Ciggys, Suomis, and Shades

80 years ago today: a Finnish ski patrol on a smoke break, 26 March 1943, Limosaari (Klimetski) island area, Kurginitsa, Karelia.

Wartime Photograph Archive. SA-Kuva

Wartime Photograph Archive. SA-Kuva

Note the staples of the WWII (“Continuation War” in Finn parlance) Karelian front when it comes to personal arms: bolt-action Mosin rifles, KP31 9mm Suomi sub guns, a captured Soviet Degtyaryov DP-27/28 “pan” light machine gun, and the ubiquitous puukko knife. Also, note the aurinkolasit, or sunglasses, which appear to be of a German design, a must for use in the dazzling snow.

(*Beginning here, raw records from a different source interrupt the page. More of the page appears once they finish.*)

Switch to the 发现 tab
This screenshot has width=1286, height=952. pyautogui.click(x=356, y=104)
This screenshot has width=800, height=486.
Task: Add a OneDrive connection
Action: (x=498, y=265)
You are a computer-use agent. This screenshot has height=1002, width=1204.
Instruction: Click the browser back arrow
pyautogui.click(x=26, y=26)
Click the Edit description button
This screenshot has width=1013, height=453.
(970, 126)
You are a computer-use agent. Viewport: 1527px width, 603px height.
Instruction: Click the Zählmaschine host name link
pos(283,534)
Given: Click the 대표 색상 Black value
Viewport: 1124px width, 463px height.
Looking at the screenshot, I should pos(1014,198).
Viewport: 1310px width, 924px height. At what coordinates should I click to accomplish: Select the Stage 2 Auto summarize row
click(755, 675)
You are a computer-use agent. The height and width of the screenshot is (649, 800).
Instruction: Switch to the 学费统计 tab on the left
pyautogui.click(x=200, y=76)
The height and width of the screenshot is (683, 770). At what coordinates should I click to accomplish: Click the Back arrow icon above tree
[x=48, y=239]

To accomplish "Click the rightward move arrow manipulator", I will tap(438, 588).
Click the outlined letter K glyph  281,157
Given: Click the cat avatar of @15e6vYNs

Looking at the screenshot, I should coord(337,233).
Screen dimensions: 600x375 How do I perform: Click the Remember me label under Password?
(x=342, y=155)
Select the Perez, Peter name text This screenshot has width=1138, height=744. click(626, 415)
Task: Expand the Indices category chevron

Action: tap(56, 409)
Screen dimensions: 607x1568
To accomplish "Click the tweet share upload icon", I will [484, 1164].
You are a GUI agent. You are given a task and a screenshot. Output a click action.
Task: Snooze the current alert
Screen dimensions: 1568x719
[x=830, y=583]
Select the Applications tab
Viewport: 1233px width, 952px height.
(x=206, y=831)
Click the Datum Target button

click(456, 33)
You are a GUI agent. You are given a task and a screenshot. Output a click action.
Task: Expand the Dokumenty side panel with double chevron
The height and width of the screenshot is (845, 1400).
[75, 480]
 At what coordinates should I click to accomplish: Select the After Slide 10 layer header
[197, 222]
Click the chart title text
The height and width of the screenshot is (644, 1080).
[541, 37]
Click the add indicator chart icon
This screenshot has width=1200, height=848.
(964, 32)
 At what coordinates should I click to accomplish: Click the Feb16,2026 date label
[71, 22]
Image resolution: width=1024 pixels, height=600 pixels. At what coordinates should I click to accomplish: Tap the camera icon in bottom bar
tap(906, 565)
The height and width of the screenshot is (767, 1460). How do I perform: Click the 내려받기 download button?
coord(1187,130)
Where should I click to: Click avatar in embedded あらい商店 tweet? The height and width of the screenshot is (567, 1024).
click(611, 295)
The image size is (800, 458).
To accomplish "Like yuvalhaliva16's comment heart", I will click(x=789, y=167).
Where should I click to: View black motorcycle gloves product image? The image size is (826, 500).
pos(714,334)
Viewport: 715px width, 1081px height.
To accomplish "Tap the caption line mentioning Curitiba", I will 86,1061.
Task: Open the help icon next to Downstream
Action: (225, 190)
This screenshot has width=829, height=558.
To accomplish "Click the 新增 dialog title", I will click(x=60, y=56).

Wartime Photograph Archive. SA-Kuva

Wartime Photograph Archive. SA-Kuva

“A warm sauna awaits the scouts (Lämmin sauna odottaa partiomiehiä). Limosaari, Kurginitsa 1943.03.26.” Wartime Photograph Archive. SA-Kuva

Such remote operations in the remote Lappland and Karelian regions (Suomen kaukopartiotoiminta) were the stuff of legend, especially when coupled with the occasional epic Pervitin overuse!

Of course, while the West saw Finnish ski troops fighting against the “Brutish Reds” as romantic in 1939-40, and used the theme for a series of “Fighting Funds for Finland” committees in England and the U.S., the posters surely got problematic by 1941-42 when Stalin had morphed to “Uncle Joe.”